MY KEY WEST KITCHEN: Recipes and Stories (Paperback Edition)
Norman Van Aken
October 6, 2017
Norman Van Aken
October 6, 2017
Norman Van Aken has been described as “legendary, visionary and a trailblazer,” as well as ‘The Culinary Titan of Florida.” He is “the founding father of New World Cuisine,” a celebration of Latin, Caribbean, Asian, African and American flavors. He is also known internationally for introducing the concept of “Fusion” to the culinary world.
He is the only Floridian inducted into the prestigious James Beard list of “Who’s Who in American Food and Beverage.” His restaurant, NORMAN’S, was nominated as a finalist for the James Beard Foundation’s Best Restaurant in America. He has been a James Beard Foundation semi-finalist for Best Chef in America.

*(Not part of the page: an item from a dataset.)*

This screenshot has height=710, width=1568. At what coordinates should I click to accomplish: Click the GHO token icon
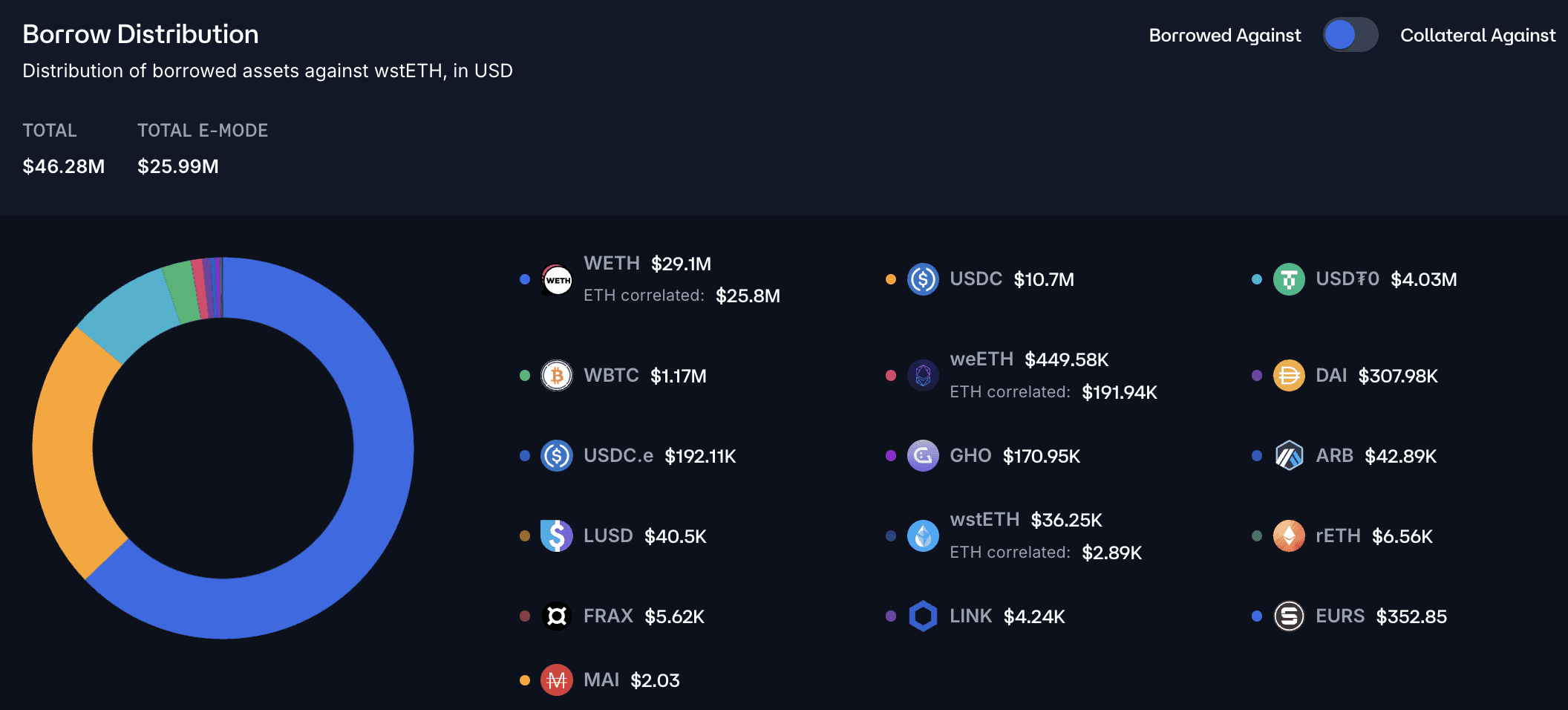pyautogui.click(x=923, y=456)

The Orlando Sentinel placed him in the Florida Hall of Fame.
He is an internationally acclaimed author. His memoir, No Experience Necessary… The Culinary Odyssey of Chef Norman Van Aken, has been praised by many, including Thomas Keller, Mario Batali, Jeremiah Tower and Wolfgang Puck. The book was also nominated for the prestigious IACP/Julia Child Award.
In 2006, Norman was honored as one of the Founders of the New American Cuisine alongside Alice Waters, Paul Prudhomme, and Mark Miller at Spain’s International Summit of Gastronomy ‘Madrid Fusión’ event. In 2015 Chef Van Aken represented Florida at the USA Pavilion at EXPO Milano as part of the World’s Fair, titled “American Food 2.0, United to Feed the Planet.”

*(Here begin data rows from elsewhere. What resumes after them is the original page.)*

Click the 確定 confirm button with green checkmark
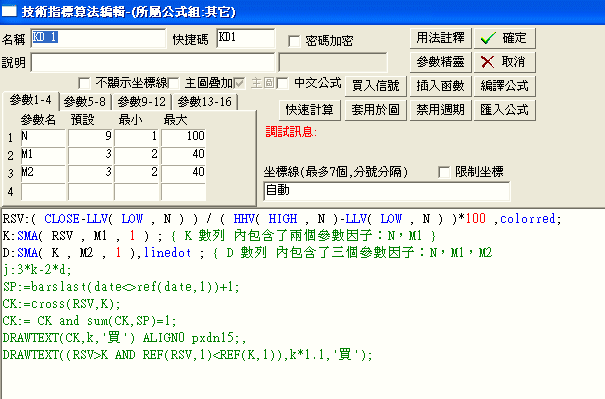 [x=504, y=38]

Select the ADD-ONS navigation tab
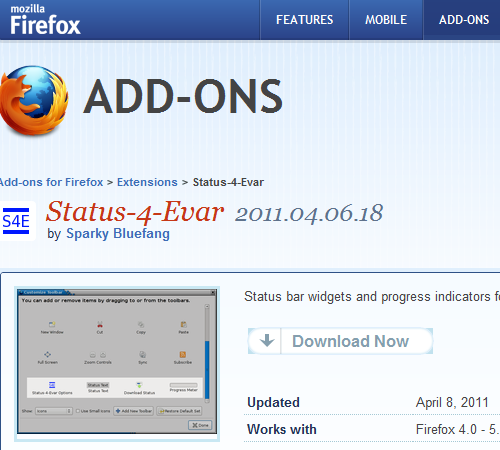click(464, 20)
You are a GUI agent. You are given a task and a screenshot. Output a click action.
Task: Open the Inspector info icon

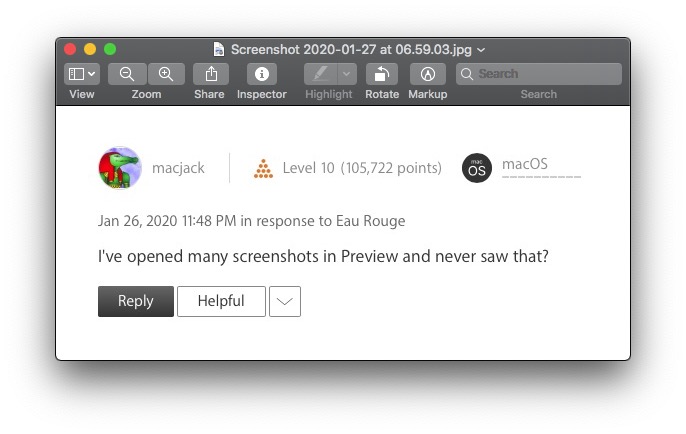(x=262, y=74)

Norman Van Aken has published five cookbooks and one memoir: Feast of Sunlight (1988), The Exotic Fruit Book (1995), Norman’s New World Cuisine (1997), New World Kitchen (2003), My Key West Kitchen (2012, with Justin Van Aken), No Experience Necessary, The Culinary Odyssey of Chef Norman Van Aken (2013). His next book is scheduled for 2016, My Florida Kitchen (with Janet Van Aken).
His radio show, A Word on Food, appears on NPR station WLRN 91.3 FM. He has appeared on numerous television programs, from CNN to Anthony Bourdain to Jimmy Kimmel Live. He is the Chef-Owner of “NORMAN’S at the Ritz-Carlton, Grande Lakes, Orlando.”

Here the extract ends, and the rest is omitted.